= INSTRUCTIONS TO FOLLOW =
In the records below, from the line with "You are a computer-use agent. The image size is (1557, 477)." through the end of the records, update the text by replacing "Restore" with "Delete". Give back only those lines, with nothing else changed.

[Stored data]
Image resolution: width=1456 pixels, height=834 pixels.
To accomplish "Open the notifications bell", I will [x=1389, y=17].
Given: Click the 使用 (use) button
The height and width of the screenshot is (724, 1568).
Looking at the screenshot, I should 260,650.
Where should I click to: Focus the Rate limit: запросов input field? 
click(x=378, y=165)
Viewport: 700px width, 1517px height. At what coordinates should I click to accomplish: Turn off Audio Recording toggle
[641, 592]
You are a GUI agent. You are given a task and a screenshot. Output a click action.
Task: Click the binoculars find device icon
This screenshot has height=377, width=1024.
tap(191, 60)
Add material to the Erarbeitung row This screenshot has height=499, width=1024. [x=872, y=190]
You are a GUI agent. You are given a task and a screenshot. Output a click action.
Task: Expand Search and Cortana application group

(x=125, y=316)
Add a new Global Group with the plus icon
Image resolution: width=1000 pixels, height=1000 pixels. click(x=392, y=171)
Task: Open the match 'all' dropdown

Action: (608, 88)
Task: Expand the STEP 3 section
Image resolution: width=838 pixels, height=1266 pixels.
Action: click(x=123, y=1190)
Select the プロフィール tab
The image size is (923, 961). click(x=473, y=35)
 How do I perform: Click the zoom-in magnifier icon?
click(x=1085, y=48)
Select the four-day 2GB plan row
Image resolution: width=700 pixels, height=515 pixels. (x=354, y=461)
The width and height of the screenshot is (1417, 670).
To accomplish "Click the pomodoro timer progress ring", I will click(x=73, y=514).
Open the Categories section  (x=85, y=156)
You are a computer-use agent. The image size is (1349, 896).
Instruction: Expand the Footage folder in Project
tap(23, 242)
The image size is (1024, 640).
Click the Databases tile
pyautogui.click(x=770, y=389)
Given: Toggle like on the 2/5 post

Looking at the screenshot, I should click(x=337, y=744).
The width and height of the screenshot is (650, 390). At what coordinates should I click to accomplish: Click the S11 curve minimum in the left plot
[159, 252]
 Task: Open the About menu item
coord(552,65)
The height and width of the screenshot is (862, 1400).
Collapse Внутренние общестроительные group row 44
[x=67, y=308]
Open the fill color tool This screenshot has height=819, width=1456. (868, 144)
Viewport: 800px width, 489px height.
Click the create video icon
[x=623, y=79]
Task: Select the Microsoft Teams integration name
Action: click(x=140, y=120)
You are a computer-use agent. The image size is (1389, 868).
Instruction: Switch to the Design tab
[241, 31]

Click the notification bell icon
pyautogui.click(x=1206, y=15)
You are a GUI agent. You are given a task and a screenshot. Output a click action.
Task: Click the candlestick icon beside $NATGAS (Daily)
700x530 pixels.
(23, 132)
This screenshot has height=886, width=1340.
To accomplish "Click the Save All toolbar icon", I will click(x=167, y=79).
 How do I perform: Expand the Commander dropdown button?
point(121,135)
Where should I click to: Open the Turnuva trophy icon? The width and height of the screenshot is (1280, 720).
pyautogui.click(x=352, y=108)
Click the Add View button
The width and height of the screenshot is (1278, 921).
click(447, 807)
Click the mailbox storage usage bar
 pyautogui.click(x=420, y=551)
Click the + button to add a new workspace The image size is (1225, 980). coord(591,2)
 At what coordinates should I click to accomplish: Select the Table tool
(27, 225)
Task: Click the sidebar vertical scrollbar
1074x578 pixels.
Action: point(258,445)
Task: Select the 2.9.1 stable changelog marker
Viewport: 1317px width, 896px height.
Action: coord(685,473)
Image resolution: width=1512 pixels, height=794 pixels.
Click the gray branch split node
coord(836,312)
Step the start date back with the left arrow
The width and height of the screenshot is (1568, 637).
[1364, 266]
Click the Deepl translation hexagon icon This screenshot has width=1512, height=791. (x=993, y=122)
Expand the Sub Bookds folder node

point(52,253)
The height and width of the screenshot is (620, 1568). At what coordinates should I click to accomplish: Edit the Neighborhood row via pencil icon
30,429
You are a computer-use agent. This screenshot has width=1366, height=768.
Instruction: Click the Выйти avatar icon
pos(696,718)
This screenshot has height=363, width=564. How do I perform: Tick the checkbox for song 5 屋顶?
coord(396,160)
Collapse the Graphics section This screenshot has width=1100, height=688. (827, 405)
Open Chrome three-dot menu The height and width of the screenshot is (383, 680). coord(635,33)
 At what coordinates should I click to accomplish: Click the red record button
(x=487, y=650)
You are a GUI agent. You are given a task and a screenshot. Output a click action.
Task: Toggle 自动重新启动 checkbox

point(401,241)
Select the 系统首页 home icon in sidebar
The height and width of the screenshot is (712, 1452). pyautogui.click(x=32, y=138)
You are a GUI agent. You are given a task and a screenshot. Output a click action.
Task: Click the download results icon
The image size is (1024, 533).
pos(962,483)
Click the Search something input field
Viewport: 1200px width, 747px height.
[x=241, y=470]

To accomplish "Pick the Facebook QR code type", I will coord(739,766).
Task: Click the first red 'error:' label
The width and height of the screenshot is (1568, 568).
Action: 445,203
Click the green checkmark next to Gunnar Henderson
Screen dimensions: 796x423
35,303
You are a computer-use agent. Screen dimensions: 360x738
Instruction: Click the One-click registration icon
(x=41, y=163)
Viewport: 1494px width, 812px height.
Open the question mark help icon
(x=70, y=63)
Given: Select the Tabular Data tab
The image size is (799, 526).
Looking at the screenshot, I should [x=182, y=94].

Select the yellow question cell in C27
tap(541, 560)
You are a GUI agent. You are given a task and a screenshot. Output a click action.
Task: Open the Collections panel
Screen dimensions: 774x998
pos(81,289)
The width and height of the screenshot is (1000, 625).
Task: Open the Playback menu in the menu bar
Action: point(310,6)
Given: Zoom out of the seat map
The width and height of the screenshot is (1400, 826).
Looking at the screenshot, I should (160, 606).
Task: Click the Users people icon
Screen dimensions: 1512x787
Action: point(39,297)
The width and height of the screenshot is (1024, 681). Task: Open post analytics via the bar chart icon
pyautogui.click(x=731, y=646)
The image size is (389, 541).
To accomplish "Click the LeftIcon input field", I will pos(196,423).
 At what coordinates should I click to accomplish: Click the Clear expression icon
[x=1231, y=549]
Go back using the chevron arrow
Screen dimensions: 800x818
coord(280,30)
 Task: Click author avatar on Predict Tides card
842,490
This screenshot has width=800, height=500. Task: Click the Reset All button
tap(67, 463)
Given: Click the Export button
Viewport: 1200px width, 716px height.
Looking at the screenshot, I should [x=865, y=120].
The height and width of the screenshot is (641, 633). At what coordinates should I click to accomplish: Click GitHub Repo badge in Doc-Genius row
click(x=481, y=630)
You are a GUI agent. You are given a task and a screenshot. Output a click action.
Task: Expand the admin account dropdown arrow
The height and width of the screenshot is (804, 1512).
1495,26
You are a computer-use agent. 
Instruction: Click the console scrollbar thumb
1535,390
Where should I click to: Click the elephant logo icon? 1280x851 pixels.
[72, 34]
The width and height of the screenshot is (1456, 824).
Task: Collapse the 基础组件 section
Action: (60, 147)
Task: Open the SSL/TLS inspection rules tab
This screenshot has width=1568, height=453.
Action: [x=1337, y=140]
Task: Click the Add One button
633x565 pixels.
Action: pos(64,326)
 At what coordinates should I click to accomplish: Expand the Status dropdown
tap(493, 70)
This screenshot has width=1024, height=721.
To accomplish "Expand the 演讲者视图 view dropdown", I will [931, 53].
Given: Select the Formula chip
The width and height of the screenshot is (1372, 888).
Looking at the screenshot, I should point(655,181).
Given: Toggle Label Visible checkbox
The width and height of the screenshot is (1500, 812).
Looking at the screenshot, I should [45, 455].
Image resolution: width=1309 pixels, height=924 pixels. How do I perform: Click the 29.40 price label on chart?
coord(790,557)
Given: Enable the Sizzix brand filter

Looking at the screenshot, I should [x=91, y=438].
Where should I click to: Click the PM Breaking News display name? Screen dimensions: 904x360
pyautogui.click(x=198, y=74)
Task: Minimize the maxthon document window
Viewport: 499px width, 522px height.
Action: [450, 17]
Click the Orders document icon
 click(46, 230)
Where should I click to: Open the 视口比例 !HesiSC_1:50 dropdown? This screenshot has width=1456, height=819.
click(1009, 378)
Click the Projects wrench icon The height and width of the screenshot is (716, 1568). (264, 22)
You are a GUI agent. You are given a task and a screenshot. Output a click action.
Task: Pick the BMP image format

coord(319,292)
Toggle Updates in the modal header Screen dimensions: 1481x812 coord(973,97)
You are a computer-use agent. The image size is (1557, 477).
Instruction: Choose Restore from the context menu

= EXERCISE ANSWER =
You are a computer-use agent. The image size is (1557, 477).
Instruction: Choose Delete from the context menu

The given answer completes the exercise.